En el calor del día, Lillian, Scobia y Viola se ayudan mutuamente a transportar grandes y pesados trozos de madera desde un punto de recolección hasta el refugio temporal que están tratando de convertir en un hogar en el asentamiento de refugiados de Imvepi en Uganda. Han estado compartiendo una letrina con vecinos que no tienen lugar para ducharse, así que hoy están construyendo su propio baño en su terreno. Las niñas, que ahora tienen 17 años, son del mismo pueblo de Sudán del Sur. La mayor parte de la nación incipiente se encuentra en las garras de una crisis humanitaria alimentada por años de subdesarrollo crónico, conflictos y desastres naturales. Las tres niñas huyeron a Uganda el año pasado con el hermano de Viola de ocho años, pero sin un tutor adulto.
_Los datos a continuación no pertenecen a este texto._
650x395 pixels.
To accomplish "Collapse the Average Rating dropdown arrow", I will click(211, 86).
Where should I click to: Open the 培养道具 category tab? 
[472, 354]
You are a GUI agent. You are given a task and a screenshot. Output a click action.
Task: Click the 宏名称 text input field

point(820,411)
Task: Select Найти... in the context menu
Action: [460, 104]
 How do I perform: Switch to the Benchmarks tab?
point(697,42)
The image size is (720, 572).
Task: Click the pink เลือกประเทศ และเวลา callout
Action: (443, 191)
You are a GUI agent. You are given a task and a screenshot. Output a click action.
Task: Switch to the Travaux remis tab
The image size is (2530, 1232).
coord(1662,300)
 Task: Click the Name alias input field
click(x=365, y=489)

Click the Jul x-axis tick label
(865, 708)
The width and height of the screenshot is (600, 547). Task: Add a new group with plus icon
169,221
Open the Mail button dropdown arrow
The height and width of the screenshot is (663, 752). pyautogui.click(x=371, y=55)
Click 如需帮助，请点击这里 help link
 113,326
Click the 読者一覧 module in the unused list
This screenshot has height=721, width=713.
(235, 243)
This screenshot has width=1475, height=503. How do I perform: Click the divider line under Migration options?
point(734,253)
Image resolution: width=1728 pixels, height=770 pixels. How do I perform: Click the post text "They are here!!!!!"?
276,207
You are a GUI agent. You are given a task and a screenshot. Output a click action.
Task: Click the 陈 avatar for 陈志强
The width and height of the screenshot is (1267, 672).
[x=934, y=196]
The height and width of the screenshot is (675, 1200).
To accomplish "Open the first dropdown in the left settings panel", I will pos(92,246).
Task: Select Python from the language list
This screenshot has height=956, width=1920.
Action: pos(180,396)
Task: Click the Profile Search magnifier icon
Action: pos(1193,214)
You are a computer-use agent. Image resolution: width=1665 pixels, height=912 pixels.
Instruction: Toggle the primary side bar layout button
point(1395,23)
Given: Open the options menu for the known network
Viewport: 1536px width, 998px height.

Viola y su hermano fueron criados por su tío hasta que un día los soldados lo mataron de camino a casa. Sobrevivieron durante unos meses sin las verduras de su jardín. Cuando se quedaron sin comida, se mudaron con Scobia y su abuela, que eran vecinas. Lillian vivía con su hermana mayor, después de la muerte de sus padres. Pero cuando su hermana se casó, se fue con su esposo, dejando a Lillian sola. Ella también se mudó con Scobia.
A medida que empeoraba la violencia en Sudán del Sur, su escuela dejó de funcionar y las niñas se preocuparon cada vez más por su seguridad.
“Tenía miedo de que si me quedaba en Sudán del Sur, nos matarían como a mi tío”, dice Viola. “Quería venir a Uganda para estar seguro y obtener una educación, para poder algún día conseguir un trabajo y seguir cuidando a mi hermano”.
La abuela de Scobia ayudó a las niñas a empacar la comida y sus pertenencias, y partieron hacia Uganda a pie. Durante el viaje, racionaron sus suministros, sin saber cuánto tiempo necesitarían que les durara la comida. Llegaron a Uganda después de caminar durante siete días.